====== Information

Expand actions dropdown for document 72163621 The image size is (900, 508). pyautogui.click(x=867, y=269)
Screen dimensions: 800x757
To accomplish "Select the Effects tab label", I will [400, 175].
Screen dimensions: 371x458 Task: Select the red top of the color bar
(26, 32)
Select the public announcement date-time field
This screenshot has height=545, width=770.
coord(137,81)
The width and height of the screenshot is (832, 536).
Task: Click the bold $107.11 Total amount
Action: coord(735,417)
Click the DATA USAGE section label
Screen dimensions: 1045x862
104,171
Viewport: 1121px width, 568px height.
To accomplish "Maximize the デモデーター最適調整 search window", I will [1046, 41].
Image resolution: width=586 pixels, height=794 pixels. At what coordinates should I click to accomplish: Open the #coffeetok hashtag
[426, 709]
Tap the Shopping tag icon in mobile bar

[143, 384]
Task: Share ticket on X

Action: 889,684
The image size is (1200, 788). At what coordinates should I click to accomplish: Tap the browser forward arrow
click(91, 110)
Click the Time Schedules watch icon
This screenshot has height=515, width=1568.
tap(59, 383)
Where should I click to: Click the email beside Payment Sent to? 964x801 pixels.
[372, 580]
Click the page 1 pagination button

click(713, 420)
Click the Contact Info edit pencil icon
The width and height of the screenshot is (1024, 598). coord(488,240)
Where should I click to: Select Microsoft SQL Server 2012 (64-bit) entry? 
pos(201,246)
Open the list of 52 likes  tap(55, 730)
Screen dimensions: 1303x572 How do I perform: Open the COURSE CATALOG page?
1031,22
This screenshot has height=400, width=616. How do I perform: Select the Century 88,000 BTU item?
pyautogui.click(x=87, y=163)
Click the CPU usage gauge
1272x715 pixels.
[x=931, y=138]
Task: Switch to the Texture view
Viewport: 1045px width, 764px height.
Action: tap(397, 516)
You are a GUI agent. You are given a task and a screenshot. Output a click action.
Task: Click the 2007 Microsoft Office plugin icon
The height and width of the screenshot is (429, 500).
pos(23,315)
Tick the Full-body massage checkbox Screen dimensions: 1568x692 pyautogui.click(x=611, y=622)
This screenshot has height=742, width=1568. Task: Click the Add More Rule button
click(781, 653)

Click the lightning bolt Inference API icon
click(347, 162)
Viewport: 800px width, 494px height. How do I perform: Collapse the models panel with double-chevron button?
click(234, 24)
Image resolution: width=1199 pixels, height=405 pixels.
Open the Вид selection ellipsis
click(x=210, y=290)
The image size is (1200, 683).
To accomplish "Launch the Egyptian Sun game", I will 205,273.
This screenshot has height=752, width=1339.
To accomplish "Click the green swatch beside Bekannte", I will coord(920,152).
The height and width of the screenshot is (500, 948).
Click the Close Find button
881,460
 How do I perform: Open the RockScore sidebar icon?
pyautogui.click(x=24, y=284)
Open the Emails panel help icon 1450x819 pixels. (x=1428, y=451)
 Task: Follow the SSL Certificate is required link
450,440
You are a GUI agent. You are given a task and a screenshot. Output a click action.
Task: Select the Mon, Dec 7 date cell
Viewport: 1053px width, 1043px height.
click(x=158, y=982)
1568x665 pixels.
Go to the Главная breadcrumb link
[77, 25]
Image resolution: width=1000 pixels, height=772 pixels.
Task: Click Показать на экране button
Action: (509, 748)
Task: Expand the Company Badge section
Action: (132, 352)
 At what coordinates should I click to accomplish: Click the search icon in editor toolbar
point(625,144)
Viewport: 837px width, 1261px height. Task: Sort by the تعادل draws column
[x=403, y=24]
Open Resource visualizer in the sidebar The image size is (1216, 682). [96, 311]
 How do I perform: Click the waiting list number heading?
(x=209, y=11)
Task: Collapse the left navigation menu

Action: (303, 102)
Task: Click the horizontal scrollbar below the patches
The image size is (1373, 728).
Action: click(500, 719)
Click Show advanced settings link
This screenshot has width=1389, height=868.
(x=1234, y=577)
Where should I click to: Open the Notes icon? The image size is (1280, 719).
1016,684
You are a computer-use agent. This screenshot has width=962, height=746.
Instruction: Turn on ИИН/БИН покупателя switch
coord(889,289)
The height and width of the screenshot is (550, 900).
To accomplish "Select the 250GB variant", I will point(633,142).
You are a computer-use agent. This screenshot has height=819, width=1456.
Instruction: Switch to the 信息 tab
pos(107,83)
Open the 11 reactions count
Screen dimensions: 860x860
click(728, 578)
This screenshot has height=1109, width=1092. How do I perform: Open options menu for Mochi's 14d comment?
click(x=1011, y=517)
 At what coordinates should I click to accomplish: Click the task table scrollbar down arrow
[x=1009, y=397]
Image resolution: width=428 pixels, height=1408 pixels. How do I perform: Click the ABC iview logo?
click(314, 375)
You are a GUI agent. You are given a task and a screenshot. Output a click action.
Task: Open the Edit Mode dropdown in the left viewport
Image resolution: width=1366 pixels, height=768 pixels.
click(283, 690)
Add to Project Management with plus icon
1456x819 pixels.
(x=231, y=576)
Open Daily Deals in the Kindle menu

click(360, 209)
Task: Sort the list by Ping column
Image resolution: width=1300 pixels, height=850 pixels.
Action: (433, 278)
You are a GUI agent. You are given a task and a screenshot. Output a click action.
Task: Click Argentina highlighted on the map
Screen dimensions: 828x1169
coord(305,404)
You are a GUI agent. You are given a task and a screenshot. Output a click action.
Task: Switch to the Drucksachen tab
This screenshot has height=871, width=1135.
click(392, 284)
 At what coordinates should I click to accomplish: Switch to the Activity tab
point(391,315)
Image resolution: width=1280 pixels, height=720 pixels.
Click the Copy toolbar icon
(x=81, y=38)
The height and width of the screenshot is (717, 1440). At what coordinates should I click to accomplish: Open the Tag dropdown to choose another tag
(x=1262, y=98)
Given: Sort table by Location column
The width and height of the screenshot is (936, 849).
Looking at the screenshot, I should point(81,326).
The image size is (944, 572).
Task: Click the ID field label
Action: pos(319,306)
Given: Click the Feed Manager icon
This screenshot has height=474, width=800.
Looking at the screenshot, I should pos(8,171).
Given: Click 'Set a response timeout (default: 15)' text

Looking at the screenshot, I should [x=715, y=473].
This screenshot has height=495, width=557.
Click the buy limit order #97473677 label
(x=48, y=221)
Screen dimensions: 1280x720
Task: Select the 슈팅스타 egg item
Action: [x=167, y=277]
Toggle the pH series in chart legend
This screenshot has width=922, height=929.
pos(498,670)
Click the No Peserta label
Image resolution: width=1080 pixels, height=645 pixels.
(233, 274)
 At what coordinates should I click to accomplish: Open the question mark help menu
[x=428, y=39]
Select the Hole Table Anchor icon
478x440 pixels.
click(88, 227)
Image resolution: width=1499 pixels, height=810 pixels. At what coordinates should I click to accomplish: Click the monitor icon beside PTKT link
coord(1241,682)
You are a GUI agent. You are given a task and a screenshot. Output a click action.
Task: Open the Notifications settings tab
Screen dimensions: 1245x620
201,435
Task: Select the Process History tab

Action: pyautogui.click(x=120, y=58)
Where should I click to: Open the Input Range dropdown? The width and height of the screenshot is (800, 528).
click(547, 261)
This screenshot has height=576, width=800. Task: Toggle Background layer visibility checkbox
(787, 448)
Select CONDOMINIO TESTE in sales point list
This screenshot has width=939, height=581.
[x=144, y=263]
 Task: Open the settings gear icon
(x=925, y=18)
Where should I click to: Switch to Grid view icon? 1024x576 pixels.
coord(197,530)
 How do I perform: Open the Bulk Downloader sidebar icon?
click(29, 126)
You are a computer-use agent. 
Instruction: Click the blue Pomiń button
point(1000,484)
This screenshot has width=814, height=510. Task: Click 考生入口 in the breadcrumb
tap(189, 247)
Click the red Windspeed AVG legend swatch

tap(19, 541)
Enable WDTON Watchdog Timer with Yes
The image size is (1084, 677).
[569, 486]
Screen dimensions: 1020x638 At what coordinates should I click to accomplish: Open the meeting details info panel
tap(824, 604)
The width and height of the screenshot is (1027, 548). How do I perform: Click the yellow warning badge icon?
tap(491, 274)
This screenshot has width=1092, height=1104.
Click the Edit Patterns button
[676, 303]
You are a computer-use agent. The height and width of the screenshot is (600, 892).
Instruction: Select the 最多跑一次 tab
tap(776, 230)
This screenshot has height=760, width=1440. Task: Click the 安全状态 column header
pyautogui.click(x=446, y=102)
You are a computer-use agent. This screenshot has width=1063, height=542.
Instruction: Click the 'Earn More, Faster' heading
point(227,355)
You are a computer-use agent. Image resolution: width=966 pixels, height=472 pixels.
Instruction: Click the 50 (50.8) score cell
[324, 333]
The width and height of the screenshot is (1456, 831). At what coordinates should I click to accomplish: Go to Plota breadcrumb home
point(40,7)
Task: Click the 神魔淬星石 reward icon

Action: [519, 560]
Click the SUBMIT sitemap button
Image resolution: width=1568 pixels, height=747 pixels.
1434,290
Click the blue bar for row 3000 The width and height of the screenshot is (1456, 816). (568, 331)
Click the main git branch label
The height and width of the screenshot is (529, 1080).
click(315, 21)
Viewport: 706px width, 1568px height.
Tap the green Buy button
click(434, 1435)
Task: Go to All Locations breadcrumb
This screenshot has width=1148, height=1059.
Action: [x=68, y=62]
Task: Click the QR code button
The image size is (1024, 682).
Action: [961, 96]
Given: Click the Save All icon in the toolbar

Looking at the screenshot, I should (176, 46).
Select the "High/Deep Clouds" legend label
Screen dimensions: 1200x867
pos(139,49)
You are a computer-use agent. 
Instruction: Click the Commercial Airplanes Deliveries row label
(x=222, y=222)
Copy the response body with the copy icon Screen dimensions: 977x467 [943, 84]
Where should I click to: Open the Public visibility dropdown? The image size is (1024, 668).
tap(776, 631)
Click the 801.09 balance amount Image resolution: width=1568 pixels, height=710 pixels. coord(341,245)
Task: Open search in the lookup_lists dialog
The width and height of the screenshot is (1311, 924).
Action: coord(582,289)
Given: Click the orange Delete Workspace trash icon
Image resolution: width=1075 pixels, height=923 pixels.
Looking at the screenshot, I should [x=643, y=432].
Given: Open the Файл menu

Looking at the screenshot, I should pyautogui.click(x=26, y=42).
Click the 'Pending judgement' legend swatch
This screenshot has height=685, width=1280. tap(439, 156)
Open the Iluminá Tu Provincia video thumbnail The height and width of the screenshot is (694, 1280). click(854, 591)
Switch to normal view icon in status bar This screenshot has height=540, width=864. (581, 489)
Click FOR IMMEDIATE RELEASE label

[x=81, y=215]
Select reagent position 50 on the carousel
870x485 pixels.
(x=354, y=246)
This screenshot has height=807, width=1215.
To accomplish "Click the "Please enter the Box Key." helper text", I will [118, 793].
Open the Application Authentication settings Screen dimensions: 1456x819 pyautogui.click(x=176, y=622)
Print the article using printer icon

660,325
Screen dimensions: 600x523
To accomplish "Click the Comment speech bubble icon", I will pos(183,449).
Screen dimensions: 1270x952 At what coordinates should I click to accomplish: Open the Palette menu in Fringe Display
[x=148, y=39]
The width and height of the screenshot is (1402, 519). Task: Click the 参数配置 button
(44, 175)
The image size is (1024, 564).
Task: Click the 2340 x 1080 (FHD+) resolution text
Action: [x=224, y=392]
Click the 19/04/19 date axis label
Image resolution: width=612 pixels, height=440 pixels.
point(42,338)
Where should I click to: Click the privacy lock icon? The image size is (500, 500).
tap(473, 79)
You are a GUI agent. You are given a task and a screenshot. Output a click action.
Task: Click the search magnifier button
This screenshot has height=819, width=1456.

============

- Exercise goal:
From the data above, reproduce word for word the lines running from the line with "The height and width of the screenshot is (500, 948)." to the line with "The height and width of the screenshot is (550, 900).", ends included.

- Reply:
The height and width of the screenshot is (500, 948).
Click the Close Find button
881,460
 How do I perform: Open the RockScore sidebar icon?
pyautogui.click(x=24, y=284)
Open the Emails panel help icon 1450x819 pixels. (x=1428, y=451)
 Task: Follow the SSL Certificate is required link
450,440
You are a GUI agent. You are given a task and a screenshot. Output a click action.
Task: Select the Mon, Dec 7 date cell
Viewport: 1053px width, 1043px height.
click(x=158, y=982)
1568x665 pixels.
Go to the Главная breadcrumb link
[77, 25]
Image resolution: width=1000 pixels, height=772 pixels.
Task: Click Показать на экране button
Action: (509, 748)
Task: Expand the Company Badge section
Action: (132, 352)
 At what coordinates should I click to accomplish: Click the search icon in editor toolbar
point(625,144)
Viewport: 837px width, 1261px height. Task: Sort by the تعادل draws column
[x=403, y=24]
Open Resource visualizer in the sidebar The image size is (1216, 682). [96, 311]
 How do I perform: Click the waiting list number heading?
(x=209, y=11)
Task: Collapse the left navigation menu

Action: (303, 102)
Task: Click the horizontal scrollbar below the patches
The image size is (1373, 728).
Action: click(500, 719)
Click Show advanced settings link
This screenshot has width=1389, height=868.
(x=1234, y=577)
Where should I click to: Open the Notes icon? The image size is (1280, 719).
1016,684
You are a computer-use agent. This screenshot has width=962, height=746.
Instruction: Turn on ИИН/БИН покупателя switch
coord(889,289)
The height and width of the screenshot is (550, 900).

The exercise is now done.